Inklings is a monthly publication featuring student submissions of editorials, reviews, poetry, and general fiction stories. It is also TAG's only regularly published, school-affiliated magazine, following the regular publication of the TAG*Magazine in the 1990s.

===TAG-IT, TREK, & TAG Forum===

TAG-IT, TREK, & TAG Forum are three all-school interdisciplinary seminars. TAG TREK is three-day, off-campus curricular field trip. TAG-IT is two-day curricular exercise of special course offerings both on and off campus. TAG Forum is a one day of presentations from experts in various fields of interest for students.

==Extracurricular activities==

===Academic Honor Societies===

International Thespian Society, Mu Alpha Theta, National Honor Society, English National Honor Society, Spanish National Honor Society, and Science National Honor Society.

===UIL Competitions===

Students at the TAG Magnet participate in numerous University Interscholastic League (UIL) sponsored competitions including:

Accounting, Calculator Applications, Computer Applications, Computer Science, Cross Examination Debate, Current Events and Issues, Editorial Writing, Extemporaneous Informative Speech, Extemporaneous Persuasive Speech, Feature Writing, Headline Writing, Lincoln-Douglas Debate, Literary Criticism, Mathematics, News Writing, Number Sense, One-Act Play, Poetry Interpretation, Prose Interpretation, Ready Writing, Science, Social Studies, Solo and Ensemble (Band, Choir, and Orchestra), Spelling and Vocabulary.

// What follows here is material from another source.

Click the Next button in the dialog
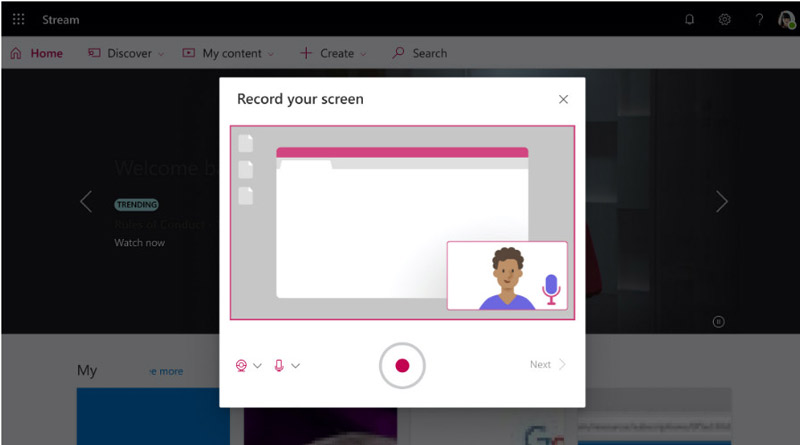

===Clubs and organizations===

The TAG Magnet also has several student and school run clubs and organizations including:

Academic Decathlon, Destination Imagination, Math Olympiads, Mock Trial, Robotics, Science Fair, Quiz Bowl, Ballet Folklorico, Chess Club, Cross-Country Club, Dallas Association of Minority Engineers (DAME), Gay and Straight Alliance (GASP), German Dance, Junior State of America (JSA), Pan-American Student Forum (PASF), Student Council, Students Against Global Abuse (SAGA), Texas Area Model of American States (TAMOAS), Texas Association of Future Educators (TAFE), Youth for Global Improvement (YGI).